# Task inputs
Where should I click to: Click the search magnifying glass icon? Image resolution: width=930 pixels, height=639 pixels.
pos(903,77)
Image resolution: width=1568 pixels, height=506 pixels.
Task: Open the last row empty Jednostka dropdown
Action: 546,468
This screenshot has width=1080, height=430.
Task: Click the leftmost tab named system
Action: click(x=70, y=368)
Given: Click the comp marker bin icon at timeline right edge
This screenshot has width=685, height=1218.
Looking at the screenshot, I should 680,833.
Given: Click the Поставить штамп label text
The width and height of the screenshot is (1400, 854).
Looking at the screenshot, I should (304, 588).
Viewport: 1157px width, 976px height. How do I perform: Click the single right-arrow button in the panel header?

# Work instructions
Please return, exactly as written, the line containing "The width and" and every line after it through the end of the records above, and nothing else.

# Exercise solution
The width and height of the screenshot is (1400, 854).
Looking at the screenshot, I should (304, 588).
Viewport: 1157px width, 976px height. How do I perform: Click the single right-arrow button in the panel header?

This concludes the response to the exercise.